━━ EXCERPTED RECORDS ━━
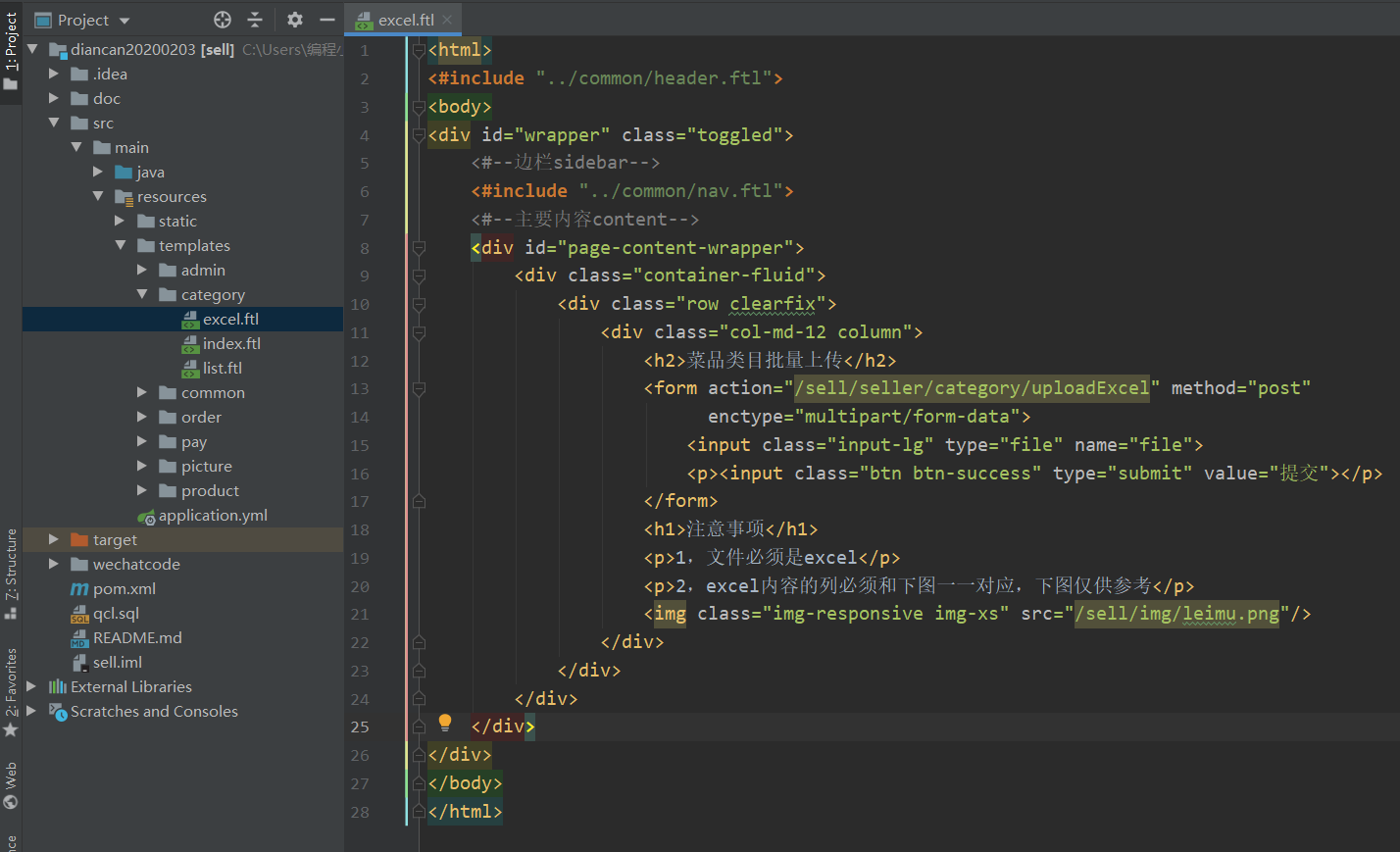The image size is (1400, 852).
Task: Close the excel.ftl editor tab
Action: point(447,20)
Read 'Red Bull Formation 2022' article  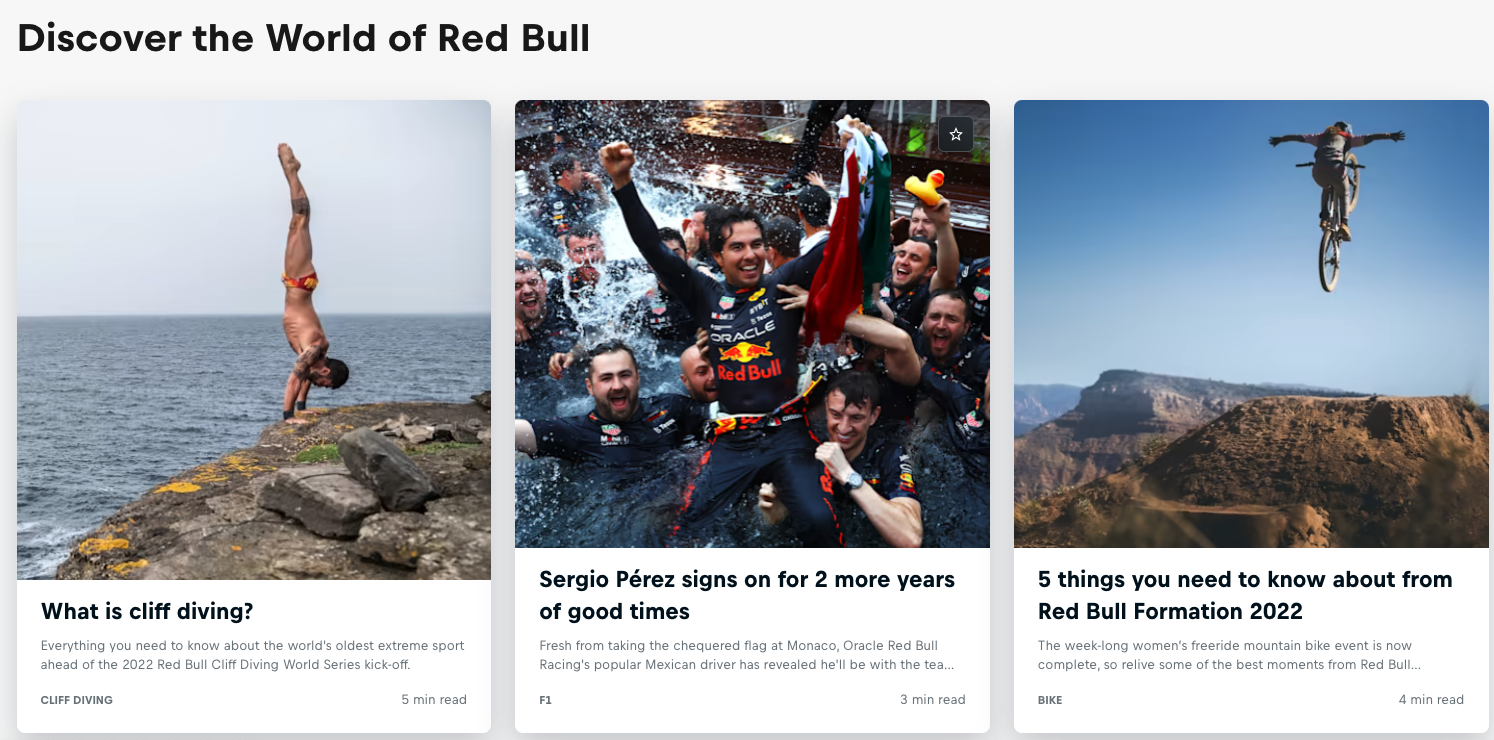(1244, 594)
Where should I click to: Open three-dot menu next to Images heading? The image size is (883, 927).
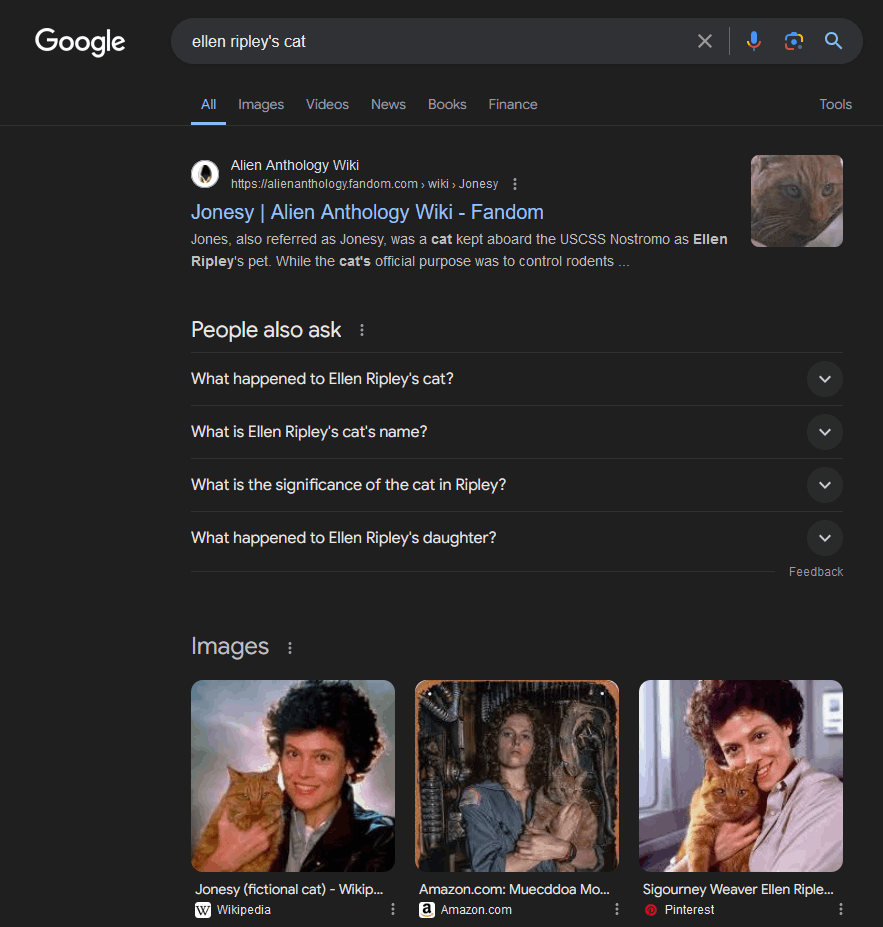[x=290, y=648]
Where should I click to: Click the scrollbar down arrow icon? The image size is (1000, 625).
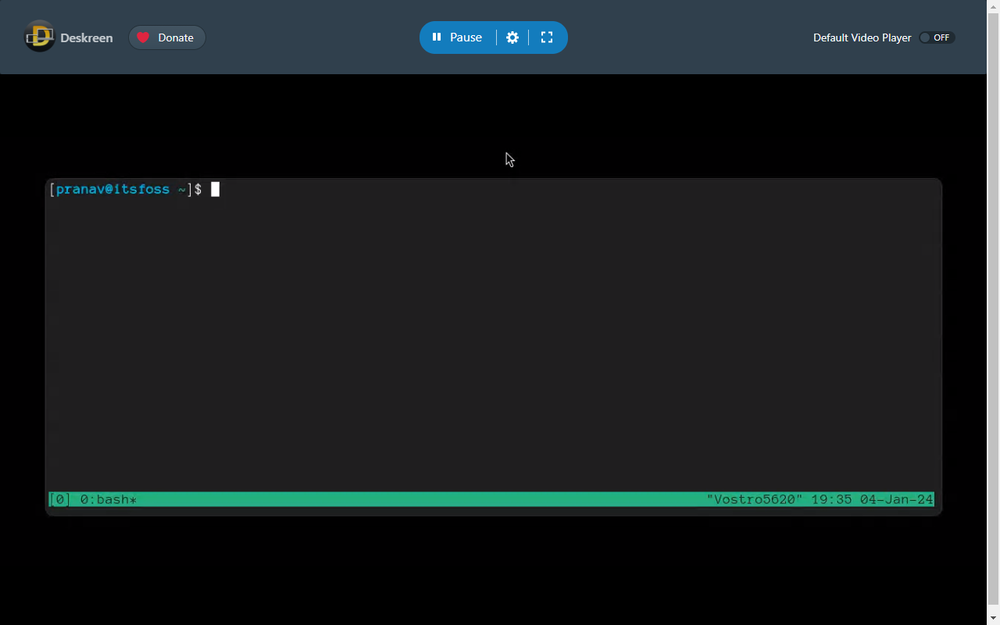(x=993, y=617)
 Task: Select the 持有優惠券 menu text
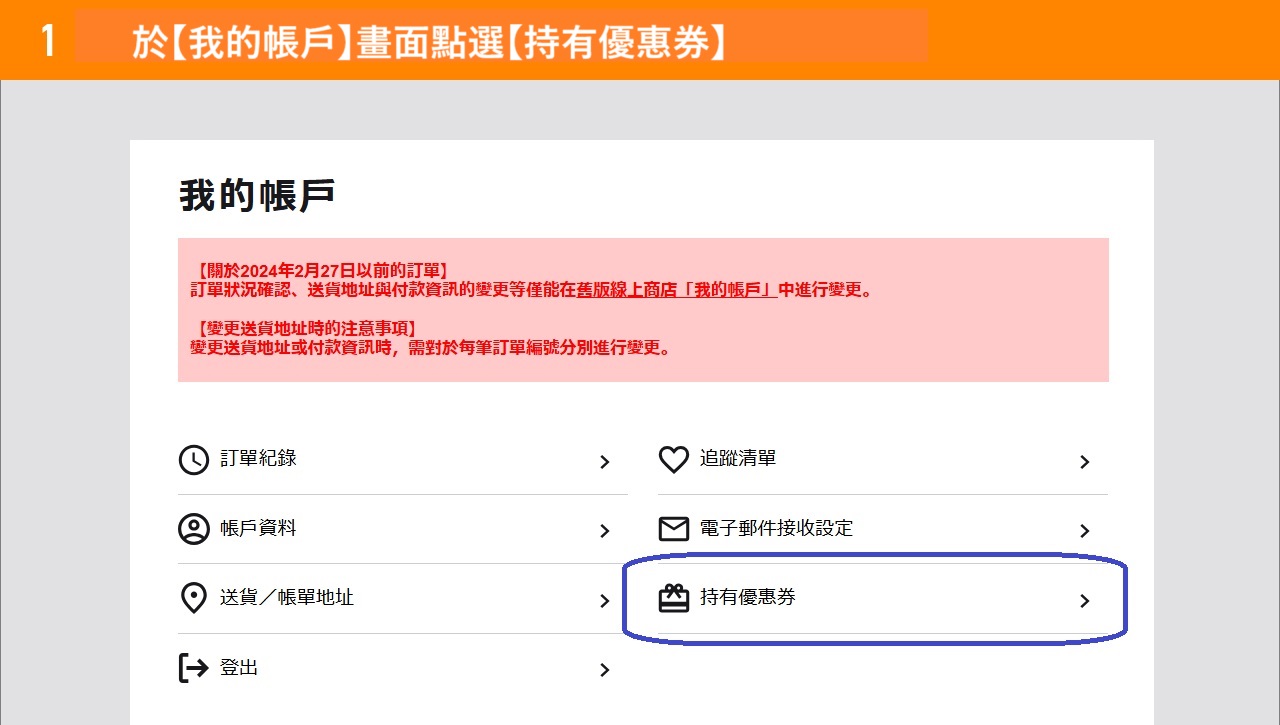pyautogui.click(x=748, y=597)
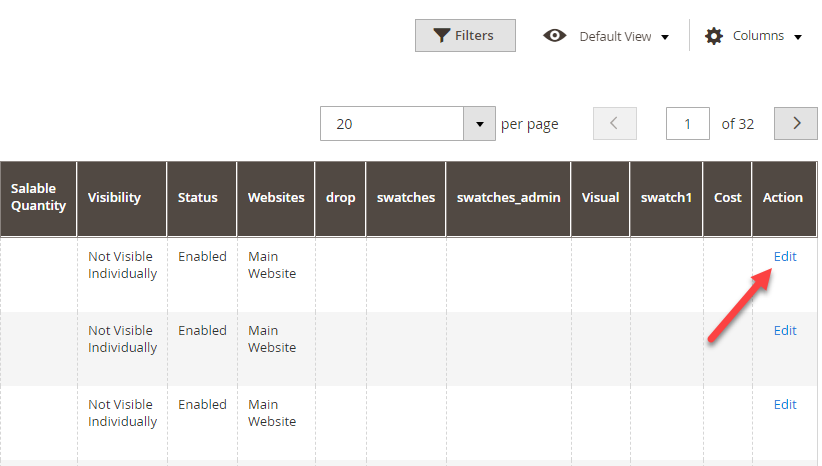Open Edit link in second row
Viewport: 822px width, 466px height.
point(785,330)
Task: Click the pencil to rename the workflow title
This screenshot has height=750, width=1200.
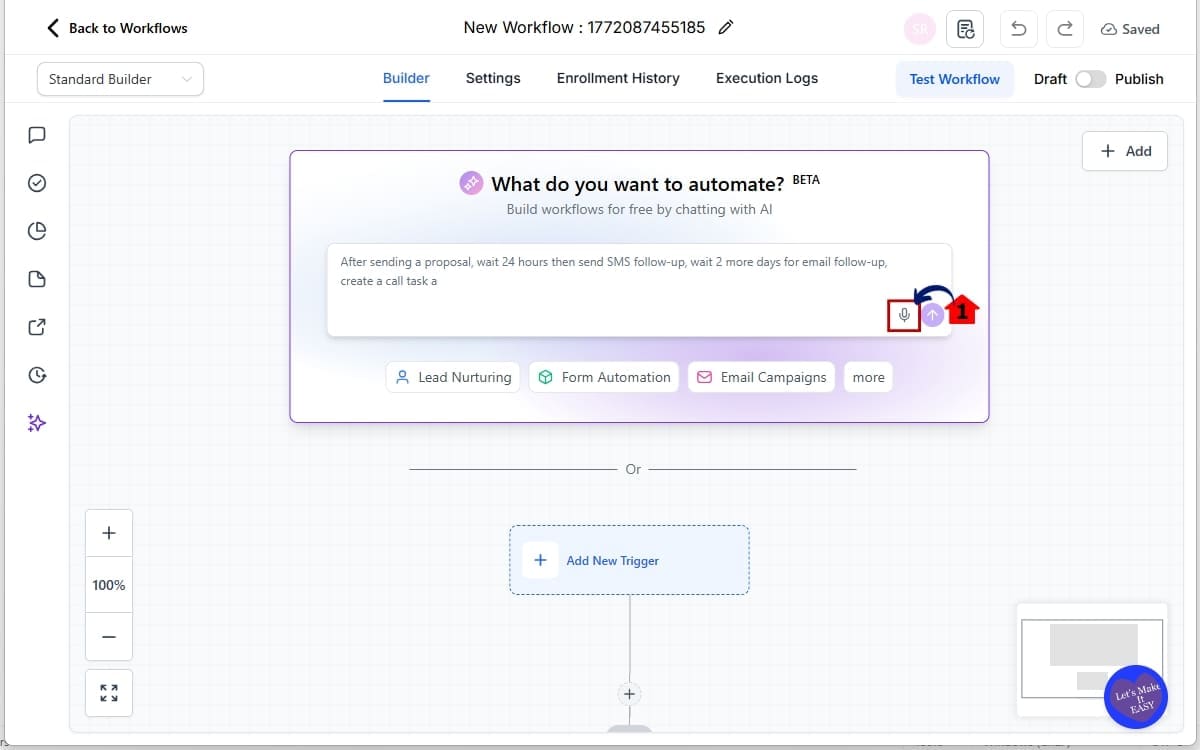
━━━
GOAL OF THE EXERCISE: Retype only the lines above from the one with "Task: Click the" through the last, both ends included, keeping every picture out of the copy.

RESULT:
Task: Click the pencil to rename the workflow title
This screenshot has height=750, width=1200.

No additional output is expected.